Entries follow. Give back exactly the lines starting at the one containing "Where should I click to: Open a" and ending at the one containing "You are a computer-use agent. This", and no other lines.

_Data for this task:_
━━━━━━━━━━

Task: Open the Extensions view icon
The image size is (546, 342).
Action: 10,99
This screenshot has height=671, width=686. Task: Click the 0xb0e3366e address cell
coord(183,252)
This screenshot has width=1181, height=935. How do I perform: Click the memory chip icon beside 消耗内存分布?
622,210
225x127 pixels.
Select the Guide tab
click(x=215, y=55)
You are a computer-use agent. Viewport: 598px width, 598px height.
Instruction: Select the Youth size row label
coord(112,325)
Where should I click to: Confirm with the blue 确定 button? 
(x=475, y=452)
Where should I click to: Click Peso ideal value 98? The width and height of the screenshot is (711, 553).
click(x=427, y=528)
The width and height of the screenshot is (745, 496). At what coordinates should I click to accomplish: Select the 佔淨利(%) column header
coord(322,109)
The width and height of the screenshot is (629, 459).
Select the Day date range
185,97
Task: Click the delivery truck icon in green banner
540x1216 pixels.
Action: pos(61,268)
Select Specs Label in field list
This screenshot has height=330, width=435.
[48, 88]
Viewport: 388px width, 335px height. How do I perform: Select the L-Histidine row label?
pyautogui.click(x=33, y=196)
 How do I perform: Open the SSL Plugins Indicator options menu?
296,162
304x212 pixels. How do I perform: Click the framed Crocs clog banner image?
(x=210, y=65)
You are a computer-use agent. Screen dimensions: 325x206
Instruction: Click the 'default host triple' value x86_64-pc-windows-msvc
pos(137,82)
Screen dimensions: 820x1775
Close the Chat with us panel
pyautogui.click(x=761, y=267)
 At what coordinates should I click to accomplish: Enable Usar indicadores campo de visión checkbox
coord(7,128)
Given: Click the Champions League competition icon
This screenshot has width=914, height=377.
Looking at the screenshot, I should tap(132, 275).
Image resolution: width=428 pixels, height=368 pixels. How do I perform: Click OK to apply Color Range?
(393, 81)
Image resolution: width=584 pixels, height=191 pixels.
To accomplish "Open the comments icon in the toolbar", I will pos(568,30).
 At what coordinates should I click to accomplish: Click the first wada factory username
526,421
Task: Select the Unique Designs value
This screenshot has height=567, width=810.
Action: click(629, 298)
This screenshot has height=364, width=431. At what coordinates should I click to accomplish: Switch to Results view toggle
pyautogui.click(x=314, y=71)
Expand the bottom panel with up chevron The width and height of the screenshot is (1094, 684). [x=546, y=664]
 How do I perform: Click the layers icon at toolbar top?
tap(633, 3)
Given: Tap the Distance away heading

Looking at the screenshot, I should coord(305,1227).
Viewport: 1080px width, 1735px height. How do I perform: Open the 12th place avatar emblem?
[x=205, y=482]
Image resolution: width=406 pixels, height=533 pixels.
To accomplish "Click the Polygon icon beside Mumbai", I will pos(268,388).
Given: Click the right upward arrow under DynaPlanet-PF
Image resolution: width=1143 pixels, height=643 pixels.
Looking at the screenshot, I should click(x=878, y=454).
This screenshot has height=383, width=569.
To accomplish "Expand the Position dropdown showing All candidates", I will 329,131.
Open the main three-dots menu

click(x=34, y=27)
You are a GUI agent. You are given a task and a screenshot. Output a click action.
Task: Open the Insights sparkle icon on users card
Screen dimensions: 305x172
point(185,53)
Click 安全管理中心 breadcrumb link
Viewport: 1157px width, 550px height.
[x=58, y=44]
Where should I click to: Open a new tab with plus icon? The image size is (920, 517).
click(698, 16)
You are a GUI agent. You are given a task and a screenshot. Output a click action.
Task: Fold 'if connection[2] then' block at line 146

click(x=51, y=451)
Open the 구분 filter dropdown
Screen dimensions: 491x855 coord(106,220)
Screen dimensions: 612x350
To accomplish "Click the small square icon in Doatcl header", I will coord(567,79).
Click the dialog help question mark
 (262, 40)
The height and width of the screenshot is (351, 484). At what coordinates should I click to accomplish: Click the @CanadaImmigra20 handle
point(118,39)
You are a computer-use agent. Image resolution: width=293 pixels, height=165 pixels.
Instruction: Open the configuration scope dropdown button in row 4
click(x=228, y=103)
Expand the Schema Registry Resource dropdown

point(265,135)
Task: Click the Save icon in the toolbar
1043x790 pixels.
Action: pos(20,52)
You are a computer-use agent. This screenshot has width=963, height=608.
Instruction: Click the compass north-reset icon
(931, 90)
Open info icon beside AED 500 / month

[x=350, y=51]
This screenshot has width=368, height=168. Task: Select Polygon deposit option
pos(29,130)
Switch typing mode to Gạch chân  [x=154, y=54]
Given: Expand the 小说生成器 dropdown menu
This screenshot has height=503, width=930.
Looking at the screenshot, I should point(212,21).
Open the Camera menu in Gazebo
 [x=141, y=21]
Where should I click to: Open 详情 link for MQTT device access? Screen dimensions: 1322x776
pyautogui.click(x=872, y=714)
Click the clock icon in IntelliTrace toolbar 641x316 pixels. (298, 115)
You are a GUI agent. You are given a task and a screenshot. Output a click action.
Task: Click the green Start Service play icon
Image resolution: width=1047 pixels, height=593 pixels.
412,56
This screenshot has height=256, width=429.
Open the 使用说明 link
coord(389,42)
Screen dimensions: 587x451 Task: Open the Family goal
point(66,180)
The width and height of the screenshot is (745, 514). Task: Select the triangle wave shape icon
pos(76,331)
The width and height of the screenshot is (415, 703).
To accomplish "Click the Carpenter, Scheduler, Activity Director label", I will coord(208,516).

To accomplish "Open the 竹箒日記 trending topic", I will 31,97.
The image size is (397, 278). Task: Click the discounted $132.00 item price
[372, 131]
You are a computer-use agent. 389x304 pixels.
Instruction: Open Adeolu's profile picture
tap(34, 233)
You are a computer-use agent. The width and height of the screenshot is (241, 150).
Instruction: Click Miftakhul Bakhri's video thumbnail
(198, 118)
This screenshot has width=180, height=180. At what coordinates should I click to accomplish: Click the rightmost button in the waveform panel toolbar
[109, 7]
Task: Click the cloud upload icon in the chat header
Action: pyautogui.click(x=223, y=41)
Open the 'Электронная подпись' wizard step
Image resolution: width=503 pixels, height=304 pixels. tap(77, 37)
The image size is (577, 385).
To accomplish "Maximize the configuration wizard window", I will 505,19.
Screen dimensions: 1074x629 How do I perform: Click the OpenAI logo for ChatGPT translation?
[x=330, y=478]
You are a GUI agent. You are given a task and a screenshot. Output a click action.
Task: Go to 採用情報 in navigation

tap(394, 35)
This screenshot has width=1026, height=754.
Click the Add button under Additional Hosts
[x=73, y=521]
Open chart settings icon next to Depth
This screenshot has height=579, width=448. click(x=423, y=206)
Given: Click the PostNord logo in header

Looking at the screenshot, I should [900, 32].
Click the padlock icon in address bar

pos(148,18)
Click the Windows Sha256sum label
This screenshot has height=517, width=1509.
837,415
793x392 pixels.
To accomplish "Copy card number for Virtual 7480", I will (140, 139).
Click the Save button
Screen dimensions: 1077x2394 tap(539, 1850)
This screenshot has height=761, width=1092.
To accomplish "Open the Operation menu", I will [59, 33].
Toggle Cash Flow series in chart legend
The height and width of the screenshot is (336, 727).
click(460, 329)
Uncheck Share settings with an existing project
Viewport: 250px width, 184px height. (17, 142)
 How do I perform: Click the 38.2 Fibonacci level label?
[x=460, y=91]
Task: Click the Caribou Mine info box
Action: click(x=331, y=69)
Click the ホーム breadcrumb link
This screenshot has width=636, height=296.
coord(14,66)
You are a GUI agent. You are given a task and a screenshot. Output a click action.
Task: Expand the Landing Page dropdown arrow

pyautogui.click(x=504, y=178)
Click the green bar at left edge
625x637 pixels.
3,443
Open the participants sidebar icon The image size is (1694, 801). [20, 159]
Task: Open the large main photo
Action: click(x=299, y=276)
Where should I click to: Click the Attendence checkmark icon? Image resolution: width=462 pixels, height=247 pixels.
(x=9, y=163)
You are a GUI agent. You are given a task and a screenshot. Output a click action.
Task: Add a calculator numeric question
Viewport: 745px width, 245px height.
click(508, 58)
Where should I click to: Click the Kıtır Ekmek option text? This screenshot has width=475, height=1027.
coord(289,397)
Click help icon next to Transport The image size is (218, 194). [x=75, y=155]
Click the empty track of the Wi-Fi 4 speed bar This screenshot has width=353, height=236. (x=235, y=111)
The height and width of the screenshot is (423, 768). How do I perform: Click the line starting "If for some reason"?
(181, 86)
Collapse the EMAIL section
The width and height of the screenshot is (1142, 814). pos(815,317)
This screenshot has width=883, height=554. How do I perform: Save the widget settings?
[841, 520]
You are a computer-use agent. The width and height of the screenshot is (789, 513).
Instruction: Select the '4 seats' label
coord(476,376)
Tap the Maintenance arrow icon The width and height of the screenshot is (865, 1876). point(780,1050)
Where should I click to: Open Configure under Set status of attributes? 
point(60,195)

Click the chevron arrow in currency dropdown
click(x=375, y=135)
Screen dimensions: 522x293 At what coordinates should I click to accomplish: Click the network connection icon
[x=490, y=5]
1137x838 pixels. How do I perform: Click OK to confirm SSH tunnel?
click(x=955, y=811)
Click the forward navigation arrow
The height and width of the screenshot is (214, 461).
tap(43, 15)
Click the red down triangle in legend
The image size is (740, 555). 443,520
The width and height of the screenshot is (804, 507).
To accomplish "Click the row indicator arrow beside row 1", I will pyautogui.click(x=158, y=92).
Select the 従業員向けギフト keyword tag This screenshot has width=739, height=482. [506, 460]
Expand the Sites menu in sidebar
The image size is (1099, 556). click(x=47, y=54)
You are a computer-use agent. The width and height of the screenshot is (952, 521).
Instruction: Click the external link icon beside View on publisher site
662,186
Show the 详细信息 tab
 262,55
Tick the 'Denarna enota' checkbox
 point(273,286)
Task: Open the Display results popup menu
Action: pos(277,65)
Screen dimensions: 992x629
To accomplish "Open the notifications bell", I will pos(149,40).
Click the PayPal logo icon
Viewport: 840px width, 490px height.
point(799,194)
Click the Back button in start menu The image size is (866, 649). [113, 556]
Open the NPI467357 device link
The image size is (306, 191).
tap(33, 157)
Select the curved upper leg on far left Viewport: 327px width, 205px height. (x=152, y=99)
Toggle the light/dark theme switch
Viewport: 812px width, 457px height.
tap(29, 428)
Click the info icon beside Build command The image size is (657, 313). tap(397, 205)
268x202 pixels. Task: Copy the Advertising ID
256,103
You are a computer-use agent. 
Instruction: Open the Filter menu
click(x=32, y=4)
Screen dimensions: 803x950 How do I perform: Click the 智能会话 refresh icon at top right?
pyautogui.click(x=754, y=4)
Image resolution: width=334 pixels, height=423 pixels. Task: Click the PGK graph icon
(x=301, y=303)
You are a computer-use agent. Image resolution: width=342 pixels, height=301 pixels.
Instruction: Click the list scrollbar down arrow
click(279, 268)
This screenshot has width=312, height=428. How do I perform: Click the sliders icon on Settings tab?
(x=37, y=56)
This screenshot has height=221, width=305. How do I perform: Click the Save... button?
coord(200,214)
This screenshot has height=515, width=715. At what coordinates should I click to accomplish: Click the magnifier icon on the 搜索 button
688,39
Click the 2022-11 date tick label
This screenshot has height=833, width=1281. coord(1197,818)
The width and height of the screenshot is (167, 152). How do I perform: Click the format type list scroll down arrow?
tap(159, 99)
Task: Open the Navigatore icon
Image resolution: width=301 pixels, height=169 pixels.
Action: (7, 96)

━━━━━━━━━━

_Output for this exercise:_
Where should I click to: Open a new tab with plus icon? The image size is (920, 517).
click(698, 16)
You are a GUI agent. You are given a task and a screenshot. Output a click action.
Task: Fold 'if connection[2] then' block at line 146

click(x=51, y=451)
Open the 구분 filter dropdown
Screen dimensions: 491x855 coord(106,220)
Screen dimensions: 612x350
To accomplish "Click the small square icon in Doatcl header", I will coord(567,79).
Click the dialog help question mark
 (262, 40)
The height and width of the screenshot is (351, 484). At what coordinates should I click to accomplish: Click the @CanadaImmigra20 handle
point(118,39)
You are a computer-use agent. Image resolution: width=293 pixels, height=165 pixels.
Instruction: Open the configuration scope dropdown button in row 4
click(x=228, y=103)
Expand the Schema Registry Resource dropdown

point(265,135)
Task: Click the Save icon in the toolbar
1043x790 pixels.
Action: pos(20,52)
You are a computer-use agent. This screenshot has width=963, height=608.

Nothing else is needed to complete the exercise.